* EXERCISE: Update the stretch of the material from its start through the line containing "click(x=997, y=412)", replacing "heading" with "title" and keeping everything else unchanged. Omit the pictures from your answer.

(Lines of data)
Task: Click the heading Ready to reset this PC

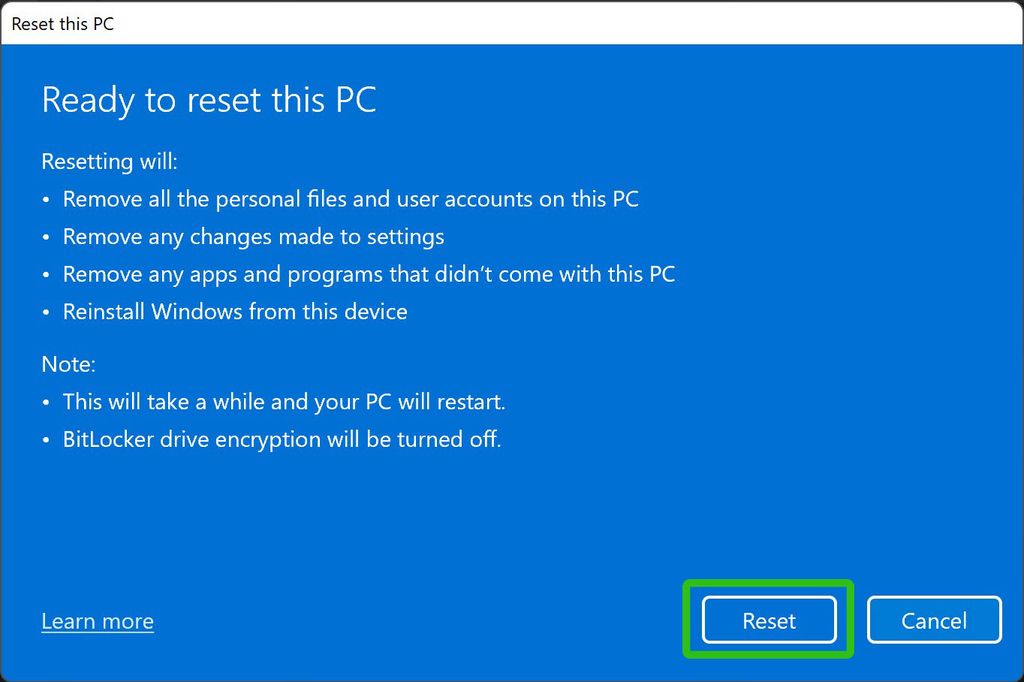Action: (x=208, y=100)
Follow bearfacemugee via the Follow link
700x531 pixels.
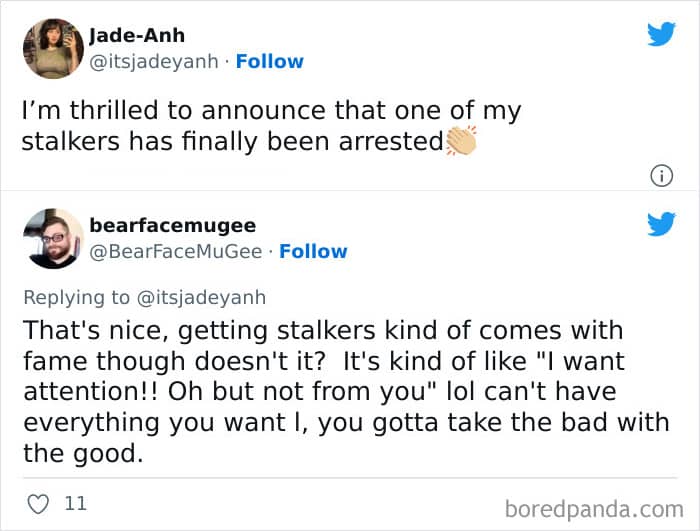click(x=313, y=251)
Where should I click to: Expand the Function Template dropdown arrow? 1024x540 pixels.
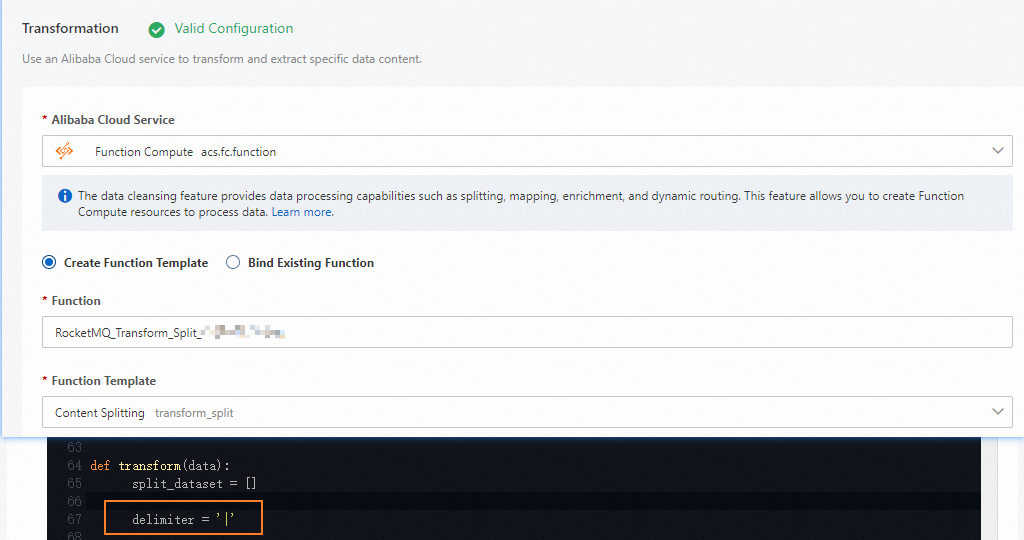click(x=997, y=412)
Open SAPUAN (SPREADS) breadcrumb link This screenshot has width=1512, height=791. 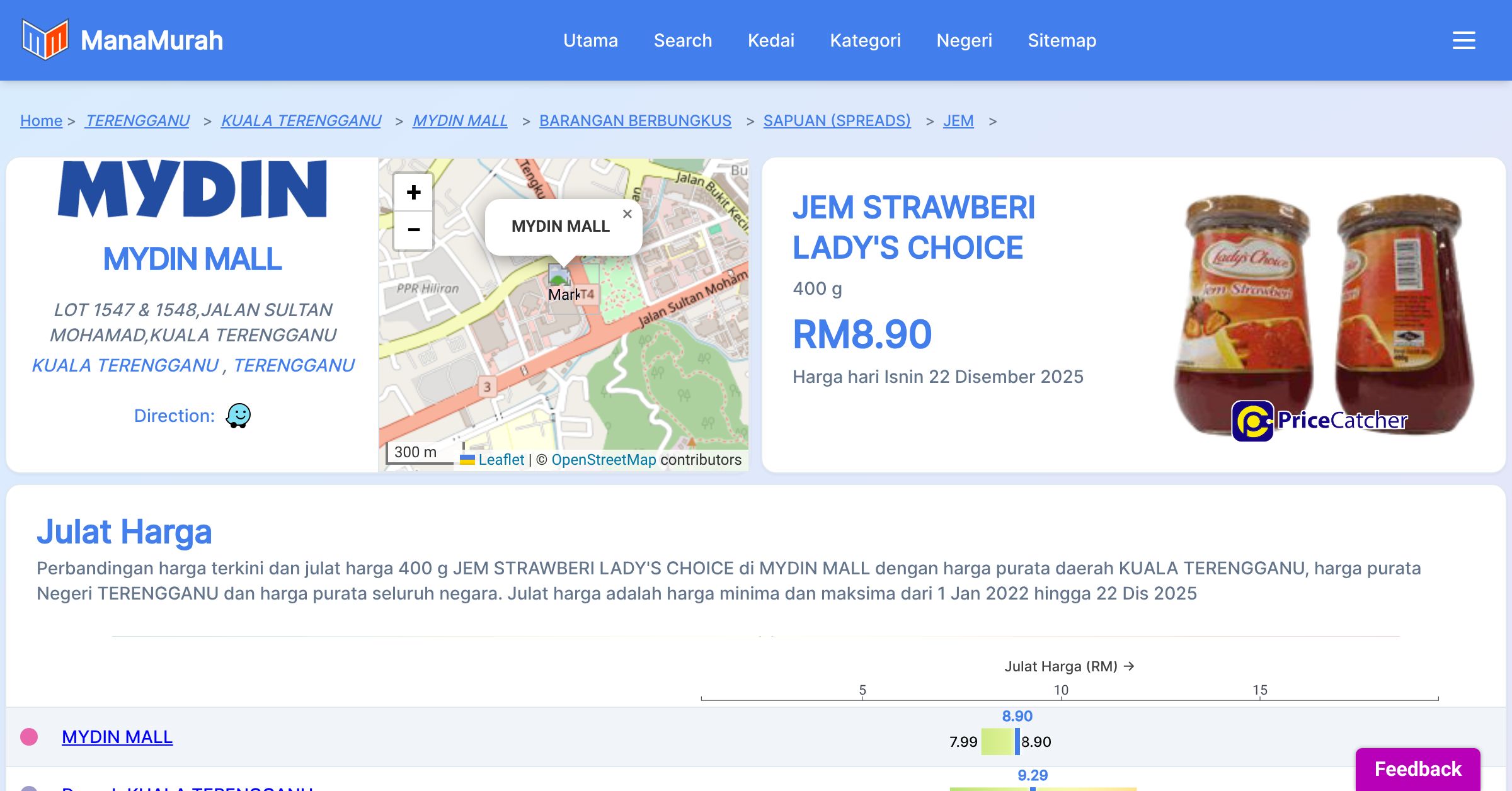[837, 120]
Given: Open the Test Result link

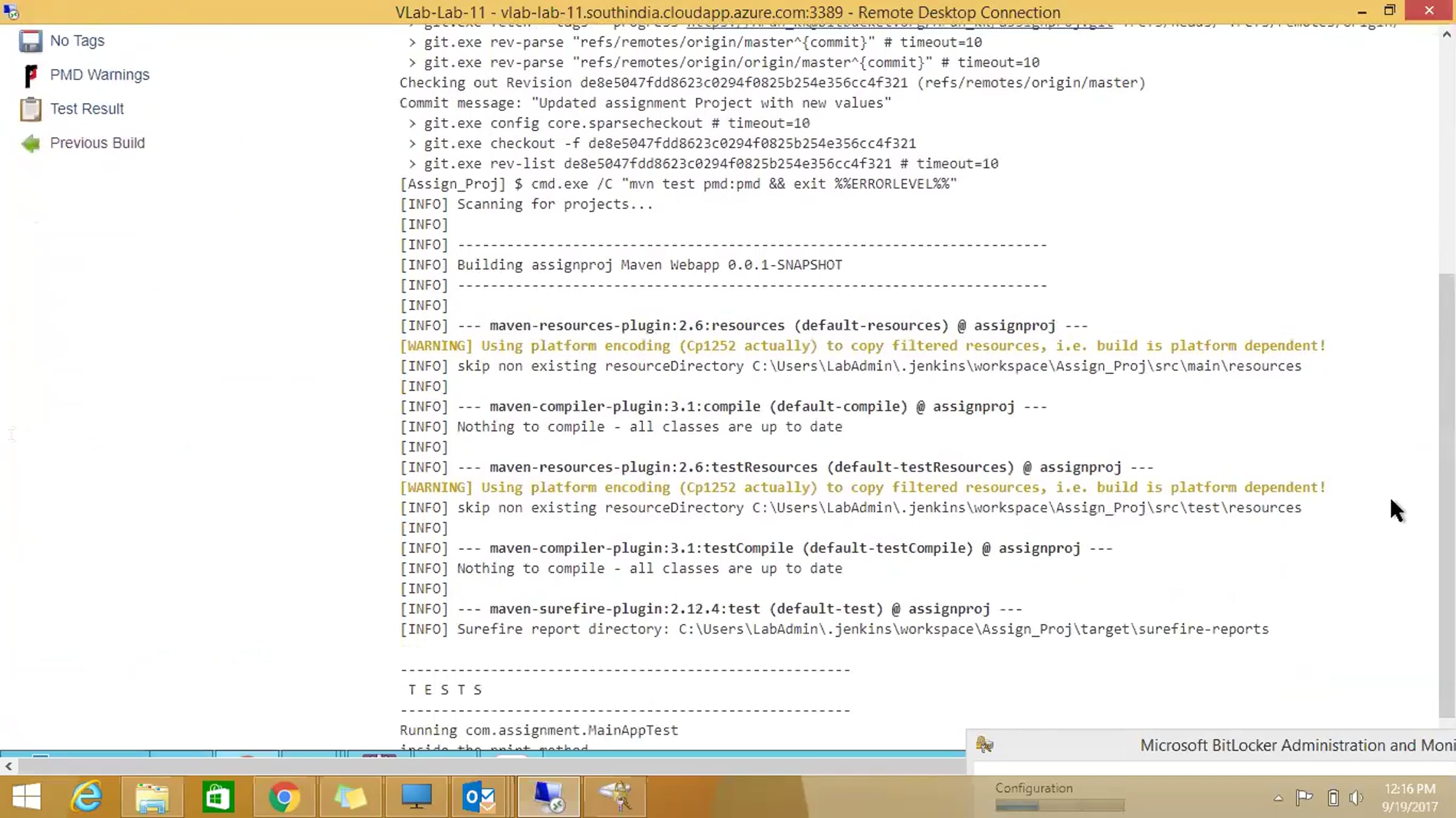Looking at the screenshot, I should 87,109.
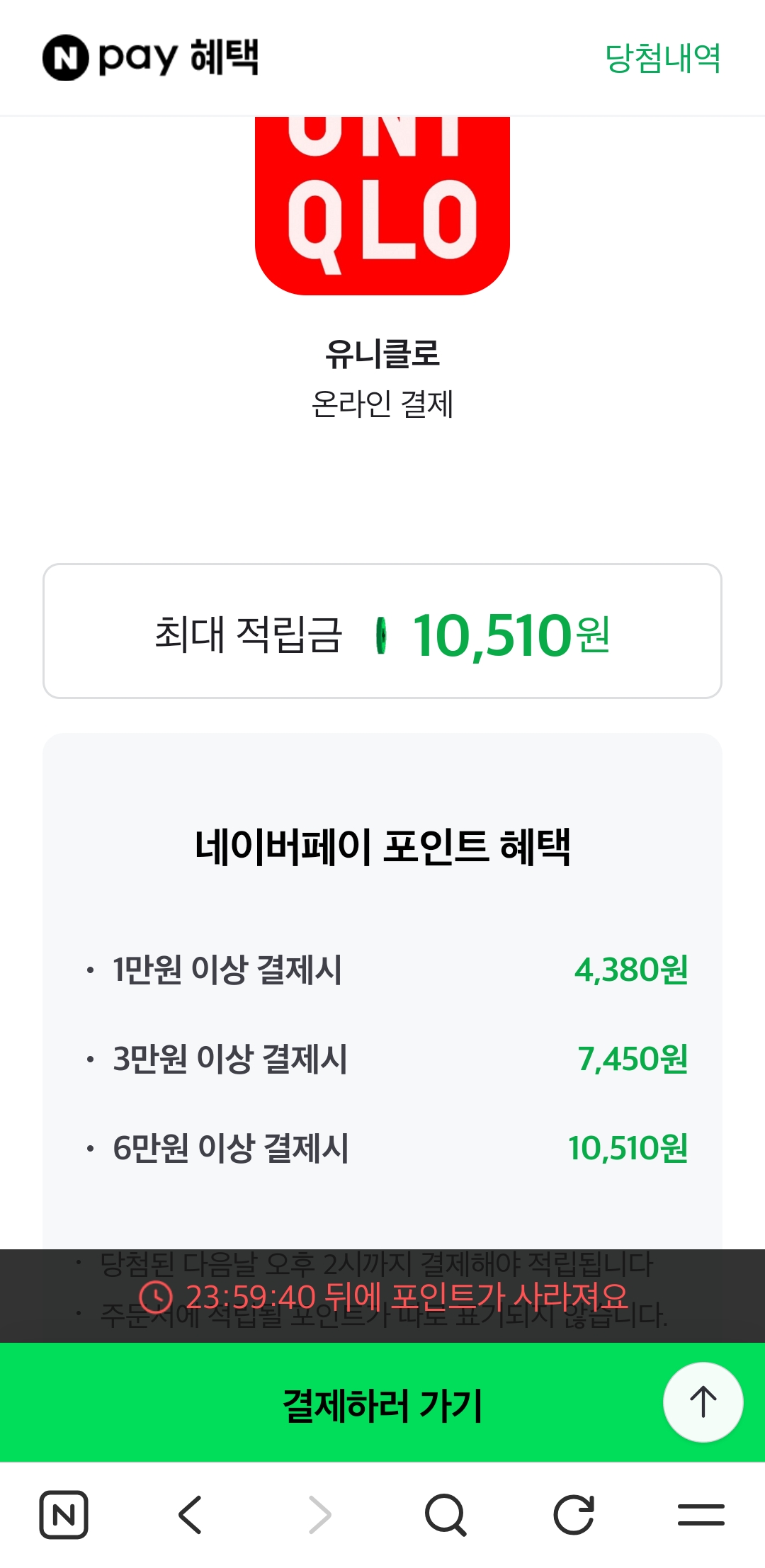The width and height of the screenshot is (765, 1568).
Task: Select the 1만원 이상 결제시 row
Action: tap(382, 970)
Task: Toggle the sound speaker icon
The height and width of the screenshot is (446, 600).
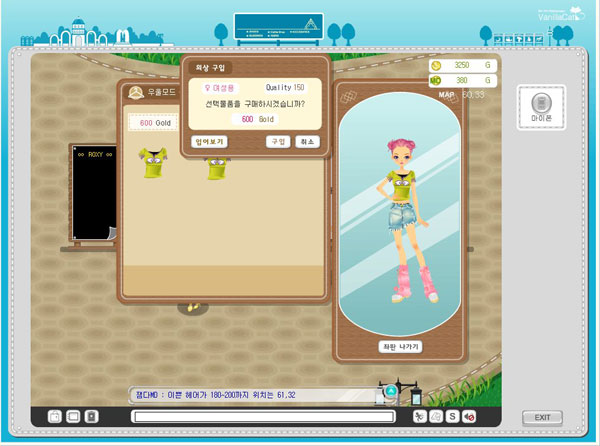Action: (468, 416)
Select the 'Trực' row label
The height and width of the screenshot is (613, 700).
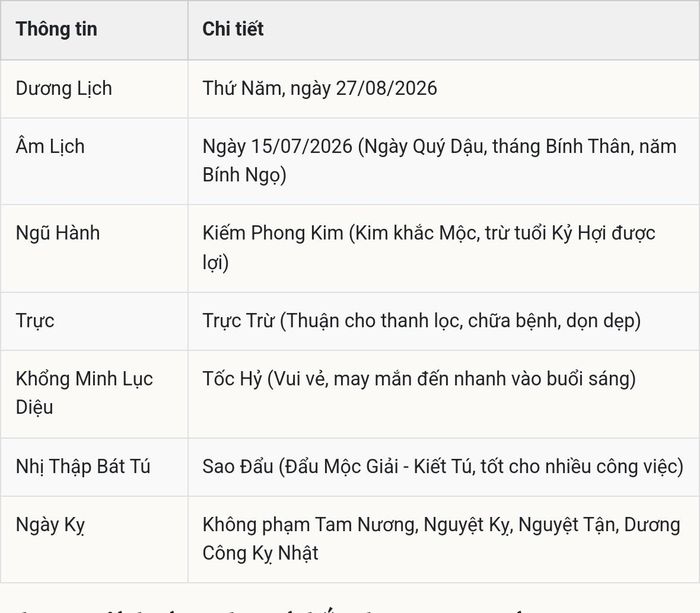click(35, 321)
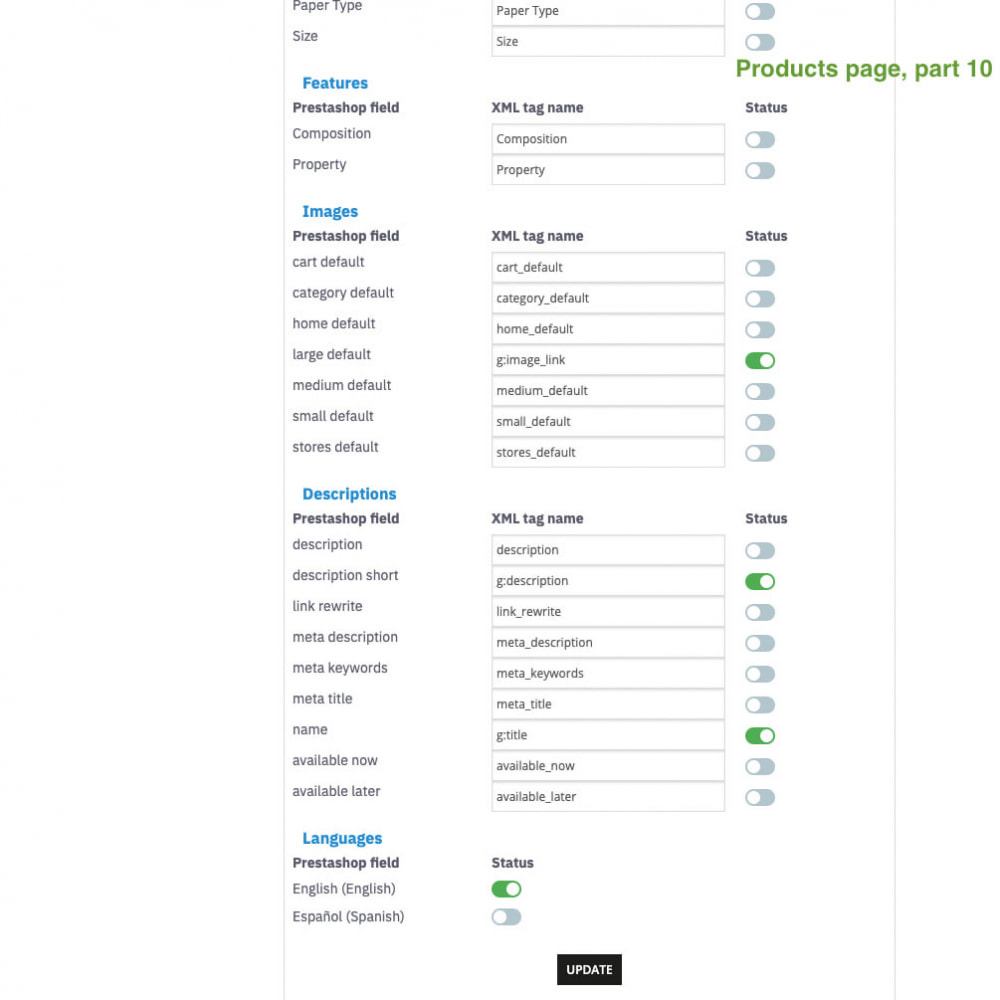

* ANSWER TO THIS TASK:
Task: Click the title Ready to reset this PC

Action: (x=208, y=100)
Follow bearfacemugee via the Follow link
700x531 pixels.
click(x=313, y=251)
Where should I click to: Expand the Function Template dropdown arrow? 1024x540 pixels.
click(x=997, y=412)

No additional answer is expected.